Your objective.
Collect each line of the entries that contains the word "Choose", matching its case exactly.

Records for the exercise.
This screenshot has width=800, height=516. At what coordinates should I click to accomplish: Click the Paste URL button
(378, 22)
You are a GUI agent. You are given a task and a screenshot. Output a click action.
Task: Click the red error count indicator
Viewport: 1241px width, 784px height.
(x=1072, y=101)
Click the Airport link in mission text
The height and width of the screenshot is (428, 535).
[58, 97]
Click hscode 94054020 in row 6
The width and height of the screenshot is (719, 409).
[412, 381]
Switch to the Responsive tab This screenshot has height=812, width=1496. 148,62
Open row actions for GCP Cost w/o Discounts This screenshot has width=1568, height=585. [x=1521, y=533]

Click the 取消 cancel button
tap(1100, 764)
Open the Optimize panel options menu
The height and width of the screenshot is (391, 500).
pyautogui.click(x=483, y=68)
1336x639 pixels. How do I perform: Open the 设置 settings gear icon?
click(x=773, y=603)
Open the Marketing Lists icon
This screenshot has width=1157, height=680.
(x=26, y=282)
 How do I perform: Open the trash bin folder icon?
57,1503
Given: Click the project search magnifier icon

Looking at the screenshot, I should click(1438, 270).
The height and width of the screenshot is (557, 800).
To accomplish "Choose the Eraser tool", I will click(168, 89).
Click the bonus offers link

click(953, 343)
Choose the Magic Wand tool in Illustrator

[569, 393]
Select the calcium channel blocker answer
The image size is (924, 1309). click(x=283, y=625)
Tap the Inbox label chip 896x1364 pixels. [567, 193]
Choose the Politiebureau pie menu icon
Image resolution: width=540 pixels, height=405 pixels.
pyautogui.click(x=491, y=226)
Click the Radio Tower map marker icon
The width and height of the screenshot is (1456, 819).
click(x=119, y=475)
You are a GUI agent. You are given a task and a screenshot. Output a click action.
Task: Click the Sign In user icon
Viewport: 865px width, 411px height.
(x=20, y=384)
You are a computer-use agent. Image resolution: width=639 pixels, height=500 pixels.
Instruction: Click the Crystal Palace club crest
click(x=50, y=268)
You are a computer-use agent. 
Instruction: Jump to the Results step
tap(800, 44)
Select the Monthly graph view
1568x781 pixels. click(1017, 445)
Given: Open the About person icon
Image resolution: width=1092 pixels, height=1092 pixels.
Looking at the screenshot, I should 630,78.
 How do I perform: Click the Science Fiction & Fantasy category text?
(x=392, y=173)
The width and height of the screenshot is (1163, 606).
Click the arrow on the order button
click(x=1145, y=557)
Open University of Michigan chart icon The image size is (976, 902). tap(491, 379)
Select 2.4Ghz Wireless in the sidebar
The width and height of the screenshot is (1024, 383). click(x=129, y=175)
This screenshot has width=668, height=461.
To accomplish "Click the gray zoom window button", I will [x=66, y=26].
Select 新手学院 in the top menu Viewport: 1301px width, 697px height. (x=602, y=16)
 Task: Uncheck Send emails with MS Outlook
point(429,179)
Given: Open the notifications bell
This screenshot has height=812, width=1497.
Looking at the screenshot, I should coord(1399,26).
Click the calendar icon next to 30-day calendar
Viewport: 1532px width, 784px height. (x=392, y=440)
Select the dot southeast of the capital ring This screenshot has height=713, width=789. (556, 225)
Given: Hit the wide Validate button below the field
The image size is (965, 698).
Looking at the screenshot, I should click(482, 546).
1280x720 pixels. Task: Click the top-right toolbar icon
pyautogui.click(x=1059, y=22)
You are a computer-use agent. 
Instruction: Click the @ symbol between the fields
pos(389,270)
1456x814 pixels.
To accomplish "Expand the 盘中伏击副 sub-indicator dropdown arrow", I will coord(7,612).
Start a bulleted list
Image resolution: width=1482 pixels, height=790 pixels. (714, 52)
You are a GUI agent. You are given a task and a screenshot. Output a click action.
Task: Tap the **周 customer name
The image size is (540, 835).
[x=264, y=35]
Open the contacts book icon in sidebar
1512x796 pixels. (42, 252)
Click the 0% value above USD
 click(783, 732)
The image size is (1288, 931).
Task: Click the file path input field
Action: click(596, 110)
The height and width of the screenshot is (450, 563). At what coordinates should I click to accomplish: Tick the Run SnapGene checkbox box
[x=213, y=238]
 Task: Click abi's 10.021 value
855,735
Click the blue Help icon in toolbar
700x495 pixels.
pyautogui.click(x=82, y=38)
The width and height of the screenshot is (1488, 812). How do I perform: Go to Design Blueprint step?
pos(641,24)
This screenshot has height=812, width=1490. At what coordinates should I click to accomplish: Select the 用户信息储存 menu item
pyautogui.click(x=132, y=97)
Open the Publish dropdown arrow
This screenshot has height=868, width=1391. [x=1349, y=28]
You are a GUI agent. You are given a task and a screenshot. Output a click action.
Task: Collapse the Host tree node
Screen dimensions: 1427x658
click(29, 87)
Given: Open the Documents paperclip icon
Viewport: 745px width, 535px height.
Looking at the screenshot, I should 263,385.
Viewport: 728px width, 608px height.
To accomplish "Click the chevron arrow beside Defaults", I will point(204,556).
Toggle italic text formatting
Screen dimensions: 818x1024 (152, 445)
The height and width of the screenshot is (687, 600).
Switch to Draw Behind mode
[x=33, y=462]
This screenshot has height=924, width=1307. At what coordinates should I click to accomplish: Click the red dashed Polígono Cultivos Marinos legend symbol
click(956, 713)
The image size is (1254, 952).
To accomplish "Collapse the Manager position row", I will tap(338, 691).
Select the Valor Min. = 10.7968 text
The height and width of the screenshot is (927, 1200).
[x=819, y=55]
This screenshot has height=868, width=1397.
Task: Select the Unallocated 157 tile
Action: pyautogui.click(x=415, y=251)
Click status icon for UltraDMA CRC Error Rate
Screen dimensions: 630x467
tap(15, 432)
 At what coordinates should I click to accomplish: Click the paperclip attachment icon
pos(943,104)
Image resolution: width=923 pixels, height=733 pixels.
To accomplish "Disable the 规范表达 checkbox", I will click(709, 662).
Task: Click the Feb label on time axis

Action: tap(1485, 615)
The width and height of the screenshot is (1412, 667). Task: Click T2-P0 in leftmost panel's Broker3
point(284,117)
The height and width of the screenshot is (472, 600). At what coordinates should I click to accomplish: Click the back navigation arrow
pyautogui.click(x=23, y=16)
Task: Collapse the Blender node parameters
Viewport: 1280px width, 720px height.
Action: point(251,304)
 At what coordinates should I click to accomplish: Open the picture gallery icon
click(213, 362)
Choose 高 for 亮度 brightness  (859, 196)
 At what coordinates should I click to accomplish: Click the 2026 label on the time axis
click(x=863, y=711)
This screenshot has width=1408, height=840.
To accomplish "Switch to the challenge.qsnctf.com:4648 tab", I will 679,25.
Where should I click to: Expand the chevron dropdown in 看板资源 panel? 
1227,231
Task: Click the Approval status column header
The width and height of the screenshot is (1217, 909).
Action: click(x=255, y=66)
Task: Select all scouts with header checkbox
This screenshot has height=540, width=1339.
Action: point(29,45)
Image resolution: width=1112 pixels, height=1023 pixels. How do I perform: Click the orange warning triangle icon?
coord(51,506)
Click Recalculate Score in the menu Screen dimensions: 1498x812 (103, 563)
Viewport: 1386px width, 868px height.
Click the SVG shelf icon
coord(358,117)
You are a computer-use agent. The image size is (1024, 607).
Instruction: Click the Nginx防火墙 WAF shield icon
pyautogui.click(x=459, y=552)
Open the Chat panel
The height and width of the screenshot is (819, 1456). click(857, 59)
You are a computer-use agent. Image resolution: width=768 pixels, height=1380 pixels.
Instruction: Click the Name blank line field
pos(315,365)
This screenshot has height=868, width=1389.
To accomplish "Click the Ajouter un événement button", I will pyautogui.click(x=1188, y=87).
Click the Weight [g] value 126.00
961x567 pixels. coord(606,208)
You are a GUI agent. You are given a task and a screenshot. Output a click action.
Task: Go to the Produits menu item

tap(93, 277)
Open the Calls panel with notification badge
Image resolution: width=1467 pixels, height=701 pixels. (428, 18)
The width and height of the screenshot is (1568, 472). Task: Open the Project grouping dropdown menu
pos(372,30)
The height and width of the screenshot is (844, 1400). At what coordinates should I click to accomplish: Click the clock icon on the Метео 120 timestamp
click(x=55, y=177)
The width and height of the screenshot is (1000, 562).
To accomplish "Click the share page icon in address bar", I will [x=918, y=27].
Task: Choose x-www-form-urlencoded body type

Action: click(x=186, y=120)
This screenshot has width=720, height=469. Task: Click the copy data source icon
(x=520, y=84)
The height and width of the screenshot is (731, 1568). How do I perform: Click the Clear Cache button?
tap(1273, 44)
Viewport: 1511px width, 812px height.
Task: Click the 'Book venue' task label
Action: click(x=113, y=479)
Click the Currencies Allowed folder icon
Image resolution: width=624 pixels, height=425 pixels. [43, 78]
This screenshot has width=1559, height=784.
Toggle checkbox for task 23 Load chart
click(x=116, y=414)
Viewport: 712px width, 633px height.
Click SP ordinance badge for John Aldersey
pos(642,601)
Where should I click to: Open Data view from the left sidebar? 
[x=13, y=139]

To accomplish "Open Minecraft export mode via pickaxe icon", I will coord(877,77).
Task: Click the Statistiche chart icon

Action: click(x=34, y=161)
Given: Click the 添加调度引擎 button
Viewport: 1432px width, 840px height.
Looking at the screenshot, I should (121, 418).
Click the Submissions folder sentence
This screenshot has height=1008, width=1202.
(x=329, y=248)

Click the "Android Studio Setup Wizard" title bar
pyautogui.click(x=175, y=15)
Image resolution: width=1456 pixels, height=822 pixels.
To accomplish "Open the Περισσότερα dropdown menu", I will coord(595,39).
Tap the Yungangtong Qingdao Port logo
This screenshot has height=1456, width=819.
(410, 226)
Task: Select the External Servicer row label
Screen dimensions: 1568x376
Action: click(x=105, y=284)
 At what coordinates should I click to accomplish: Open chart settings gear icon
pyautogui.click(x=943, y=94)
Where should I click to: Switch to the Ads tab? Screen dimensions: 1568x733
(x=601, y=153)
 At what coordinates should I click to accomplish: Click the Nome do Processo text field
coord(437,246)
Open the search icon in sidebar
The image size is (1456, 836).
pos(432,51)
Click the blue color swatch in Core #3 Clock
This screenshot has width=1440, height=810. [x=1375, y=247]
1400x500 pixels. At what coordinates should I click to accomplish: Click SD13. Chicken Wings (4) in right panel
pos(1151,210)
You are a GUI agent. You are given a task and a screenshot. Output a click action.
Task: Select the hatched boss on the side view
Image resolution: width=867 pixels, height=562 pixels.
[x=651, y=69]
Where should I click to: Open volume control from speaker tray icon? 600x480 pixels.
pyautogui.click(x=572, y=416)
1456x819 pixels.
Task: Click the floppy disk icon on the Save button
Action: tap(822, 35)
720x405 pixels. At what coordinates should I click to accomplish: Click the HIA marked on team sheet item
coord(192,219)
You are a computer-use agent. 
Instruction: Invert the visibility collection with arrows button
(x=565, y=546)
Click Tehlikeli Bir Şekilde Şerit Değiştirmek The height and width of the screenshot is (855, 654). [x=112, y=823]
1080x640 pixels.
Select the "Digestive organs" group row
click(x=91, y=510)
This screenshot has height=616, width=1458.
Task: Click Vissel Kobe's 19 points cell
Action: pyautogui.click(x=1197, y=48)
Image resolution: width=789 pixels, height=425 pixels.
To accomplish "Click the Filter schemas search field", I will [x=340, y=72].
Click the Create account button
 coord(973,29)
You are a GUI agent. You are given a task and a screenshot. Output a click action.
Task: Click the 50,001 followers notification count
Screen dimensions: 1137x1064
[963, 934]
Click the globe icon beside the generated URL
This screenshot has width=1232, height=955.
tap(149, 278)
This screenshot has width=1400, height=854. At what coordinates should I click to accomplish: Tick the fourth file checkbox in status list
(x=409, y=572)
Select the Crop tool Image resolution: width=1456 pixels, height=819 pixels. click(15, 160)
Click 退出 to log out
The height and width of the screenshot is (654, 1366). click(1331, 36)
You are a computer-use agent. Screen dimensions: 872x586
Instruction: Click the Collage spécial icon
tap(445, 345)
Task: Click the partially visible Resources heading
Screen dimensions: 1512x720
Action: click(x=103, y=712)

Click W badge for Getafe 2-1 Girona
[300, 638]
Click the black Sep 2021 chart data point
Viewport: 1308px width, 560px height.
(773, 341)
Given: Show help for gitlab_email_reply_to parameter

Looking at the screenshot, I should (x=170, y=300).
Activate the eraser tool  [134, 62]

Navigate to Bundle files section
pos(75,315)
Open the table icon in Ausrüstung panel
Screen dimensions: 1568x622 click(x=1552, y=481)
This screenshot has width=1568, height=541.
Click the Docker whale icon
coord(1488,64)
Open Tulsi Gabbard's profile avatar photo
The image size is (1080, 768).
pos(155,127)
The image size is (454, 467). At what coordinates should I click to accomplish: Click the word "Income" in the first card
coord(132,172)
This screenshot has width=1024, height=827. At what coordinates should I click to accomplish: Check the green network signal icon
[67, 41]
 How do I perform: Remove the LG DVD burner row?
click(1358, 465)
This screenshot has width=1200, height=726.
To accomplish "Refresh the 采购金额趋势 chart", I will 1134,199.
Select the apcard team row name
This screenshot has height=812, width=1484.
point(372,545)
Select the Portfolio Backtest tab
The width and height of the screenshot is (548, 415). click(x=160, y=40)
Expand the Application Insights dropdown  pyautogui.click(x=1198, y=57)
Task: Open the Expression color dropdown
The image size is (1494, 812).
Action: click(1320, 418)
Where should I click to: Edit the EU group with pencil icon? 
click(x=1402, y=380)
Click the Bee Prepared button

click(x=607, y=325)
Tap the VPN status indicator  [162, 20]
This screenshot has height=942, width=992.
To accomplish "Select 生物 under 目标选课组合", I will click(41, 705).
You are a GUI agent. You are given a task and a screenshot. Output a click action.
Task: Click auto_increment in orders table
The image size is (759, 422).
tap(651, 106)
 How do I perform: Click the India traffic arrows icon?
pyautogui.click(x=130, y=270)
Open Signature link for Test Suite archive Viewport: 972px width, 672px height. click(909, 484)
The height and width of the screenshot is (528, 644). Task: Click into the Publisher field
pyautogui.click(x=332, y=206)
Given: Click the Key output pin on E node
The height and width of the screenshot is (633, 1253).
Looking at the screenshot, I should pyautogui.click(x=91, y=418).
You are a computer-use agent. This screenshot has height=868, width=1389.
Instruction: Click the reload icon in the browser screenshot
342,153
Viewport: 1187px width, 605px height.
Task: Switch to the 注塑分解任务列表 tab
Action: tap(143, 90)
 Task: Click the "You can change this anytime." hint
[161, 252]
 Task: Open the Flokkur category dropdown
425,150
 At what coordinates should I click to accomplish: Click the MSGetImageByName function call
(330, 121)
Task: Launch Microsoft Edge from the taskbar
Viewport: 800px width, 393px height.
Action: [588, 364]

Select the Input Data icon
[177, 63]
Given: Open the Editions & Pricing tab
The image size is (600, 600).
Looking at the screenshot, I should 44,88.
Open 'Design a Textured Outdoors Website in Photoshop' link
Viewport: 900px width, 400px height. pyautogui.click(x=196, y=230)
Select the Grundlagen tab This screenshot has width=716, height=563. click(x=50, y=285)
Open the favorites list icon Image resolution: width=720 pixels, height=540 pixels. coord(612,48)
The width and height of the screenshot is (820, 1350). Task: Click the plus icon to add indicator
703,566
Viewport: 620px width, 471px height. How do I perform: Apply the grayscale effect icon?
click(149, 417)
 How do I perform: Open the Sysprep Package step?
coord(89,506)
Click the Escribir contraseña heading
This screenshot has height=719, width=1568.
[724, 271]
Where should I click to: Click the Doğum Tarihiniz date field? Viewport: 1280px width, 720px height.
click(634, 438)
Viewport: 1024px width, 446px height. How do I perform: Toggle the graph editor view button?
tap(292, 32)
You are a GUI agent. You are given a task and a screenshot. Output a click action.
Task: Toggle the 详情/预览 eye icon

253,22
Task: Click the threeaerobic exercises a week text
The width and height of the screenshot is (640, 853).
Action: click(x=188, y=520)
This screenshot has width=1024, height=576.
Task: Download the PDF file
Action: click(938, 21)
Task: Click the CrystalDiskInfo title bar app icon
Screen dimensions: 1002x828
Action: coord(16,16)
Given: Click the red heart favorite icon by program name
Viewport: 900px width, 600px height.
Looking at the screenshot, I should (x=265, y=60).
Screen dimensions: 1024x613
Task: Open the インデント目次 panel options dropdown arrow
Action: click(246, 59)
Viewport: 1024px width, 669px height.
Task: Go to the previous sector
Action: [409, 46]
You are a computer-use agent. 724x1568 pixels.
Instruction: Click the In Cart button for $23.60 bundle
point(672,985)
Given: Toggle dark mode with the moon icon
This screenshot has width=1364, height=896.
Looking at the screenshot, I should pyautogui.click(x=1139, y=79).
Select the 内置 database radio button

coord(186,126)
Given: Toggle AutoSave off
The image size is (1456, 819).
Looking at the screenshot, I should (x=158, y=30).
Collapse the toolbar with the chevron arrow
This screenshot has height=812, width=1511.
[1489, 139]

Answer to the exercise.
To accomplish "Choose the Eraser tool", I will click(168, 89).
Choose the Magic Wand tool in Illustrator
Choose the Politiebureau pie menu icon
Choose 高 for 亮度 brightness  (859, 196)
Task: Choose x-www-form-urlencoded body type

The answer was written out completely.